▶ _PROVIDED TEXT_:
Researchers in Brazil say that essential oil extracted from a plant known as Cuban oregano could be used as an effective tool against so-called “superbugs” like drug resistant strains of Staphylococcus aureus.
Publishing their research in the open-access journal BMC Complementary and Alternative Medicine, the scientists say that they tested the extract against 28 strains of S. aureus–12 of which were resistant to both the front-line antibiotic vancomycin and oxacillin, which is fast becoming useless as resistant bacteria continue to emerge. In all concentrations, the extract was effective; at a concentration of 0.5 mg mL−1 the extract appeared to completely annihilate the bacteria.
The researchers behind this study say that Cuban oregano’s carvacrol content is likely responsible for much of the extract’s success. The compound has long been prized for its bacteria-killing power. And it is abundant in other volatile extracts that are traditionally used as germ killers, like thyme, peppermint and bergamot.
Cuban Oregano, Spanish Thyme & Mexican Mint
Cuban oregano is only one of the common names for Plectranthus amboinicus. It is also known as Mexican mint and Spanish thyme. In South America, especially, it is widely used as both a culinary herb and as a medicinal plant. It is often used to treat respiratory infections in children and is used to treat coughs, fever and sore throat.
A tea made from the leaves is given to women immediately after childbirth to stimulate milk production.

▶ _EXTRACTED RECORDS_:
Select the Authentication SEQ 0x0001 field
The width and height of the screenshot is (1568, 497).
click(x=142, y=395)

--

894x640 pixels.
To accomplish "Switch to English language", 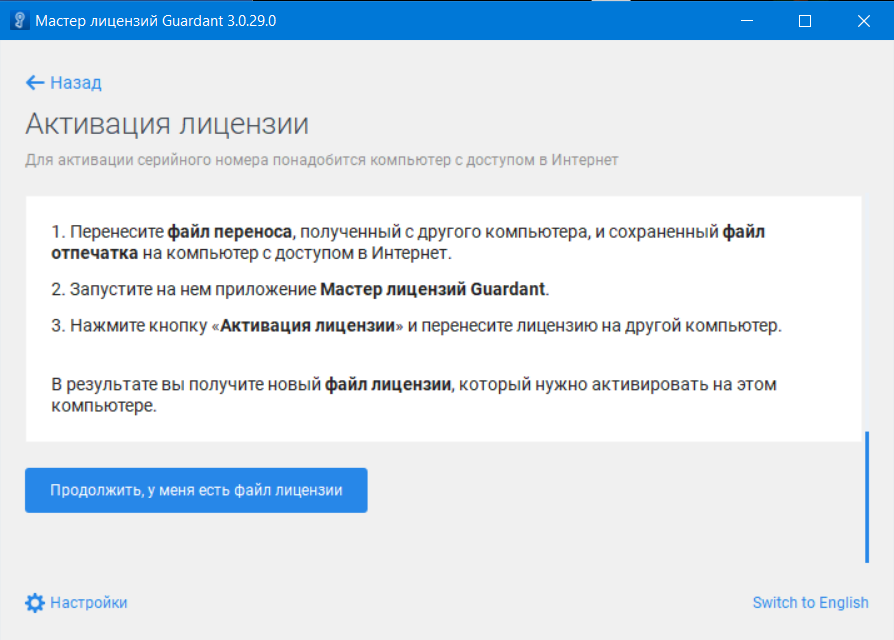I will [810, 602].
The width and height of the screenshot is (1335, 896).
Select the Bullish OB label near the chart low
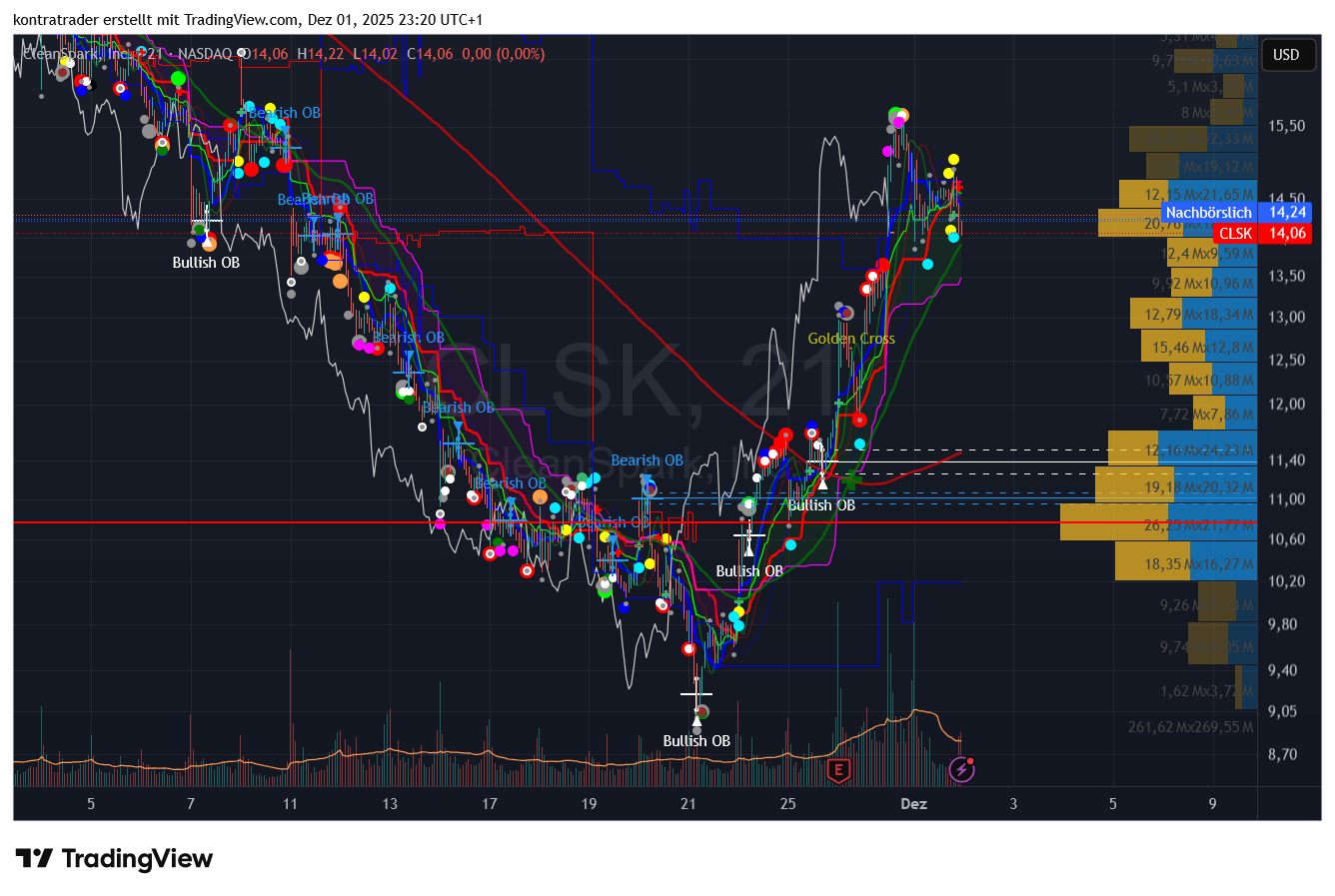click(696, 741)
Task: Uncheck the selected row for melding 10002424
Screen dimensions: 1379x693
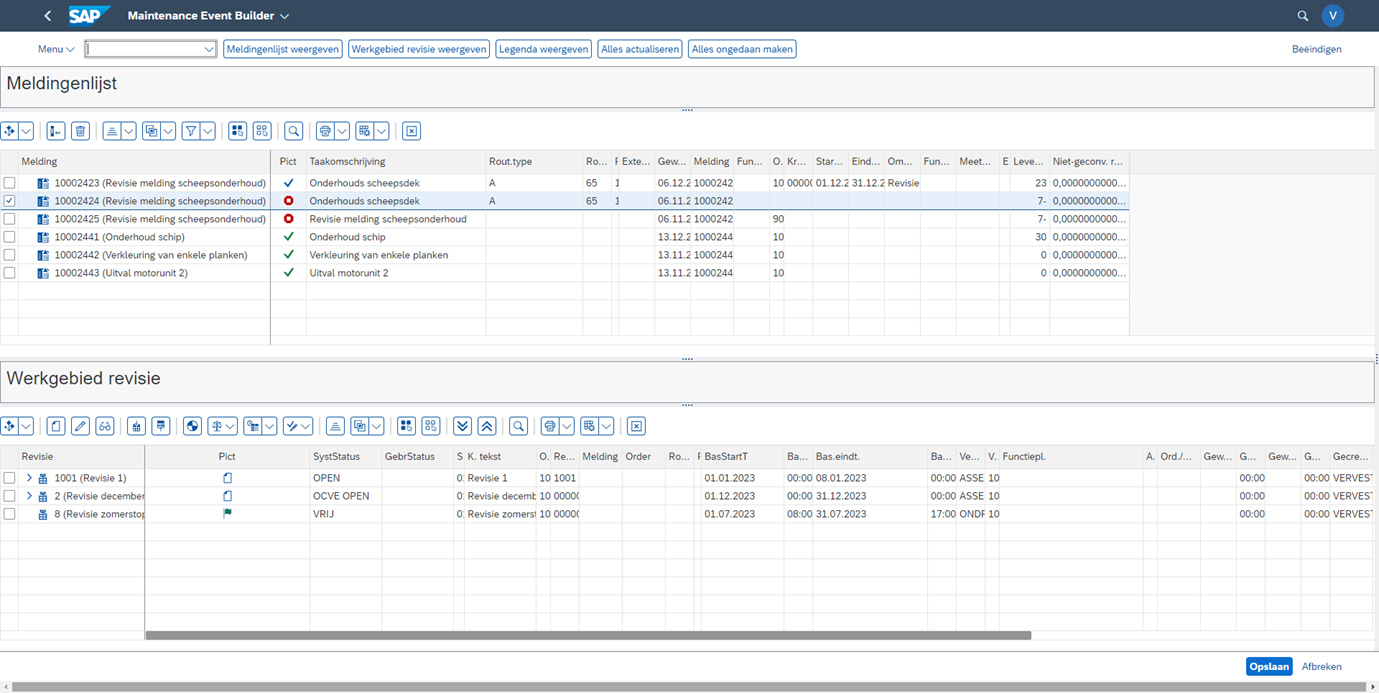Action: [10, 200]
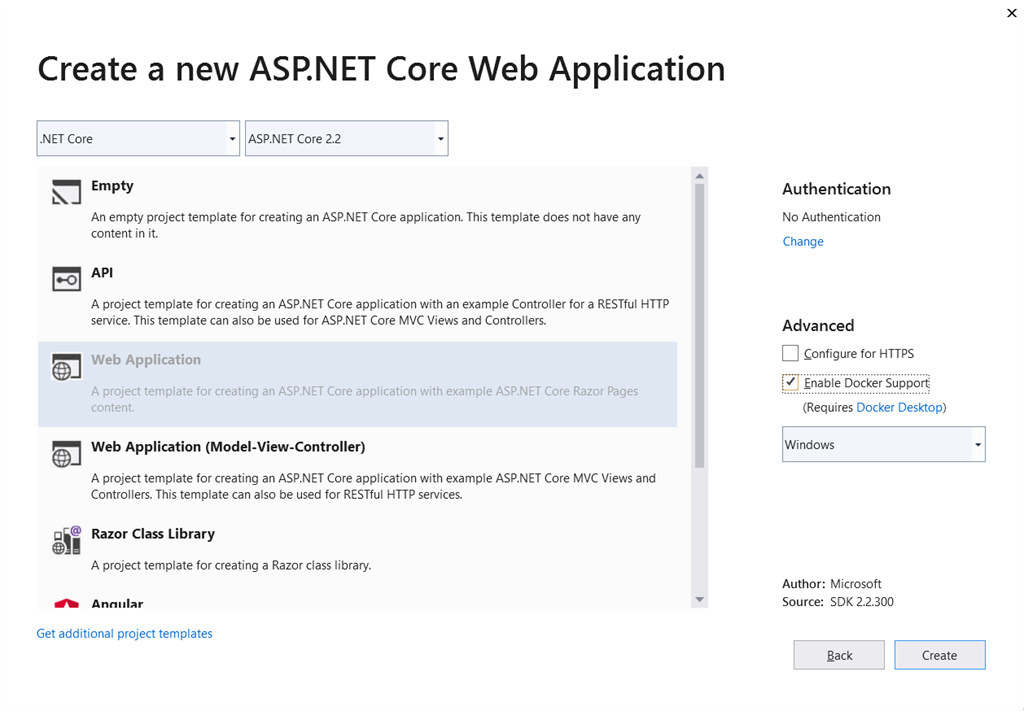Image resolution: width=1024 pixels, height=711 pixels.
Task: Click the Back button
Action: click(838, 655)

▶ _PROMPT 1_: According to the Cuban oregano text, what conditions is the plant used to treat? List each one.
▶ _PROMPT 2_: In the Cuban oregano text, how many strains of S. aureus did the scientists test the extract against?
▶ _PROMPT 3_: Reproduce word for word the stretch of the Cuban oregano text from "Publishing their research" through "annihilate the bacteria.".

▶ _TASK ANSWER 1_:
- Respiratory infections in children
- Coughs
- Fever
- Sore throat

▶ _TASK ANSWER 2_: 28 strains

▶ _TASK ANSWER 3_:
Publishing their research in the open-access journal BMC Complementary and Alternative Medicine, the scientists say that they tested the extract against 28 strains of S. aureus–12 of which were resistant to both the front-line antibiotic vancomycin and oxacillin, which is fast becoming useless as resistant bacteria continue to emerge. In all concentrations, the extract was effective; at a concentration of 0.5 mg mL−1 the extract appeared to completely annihilate the bacteria.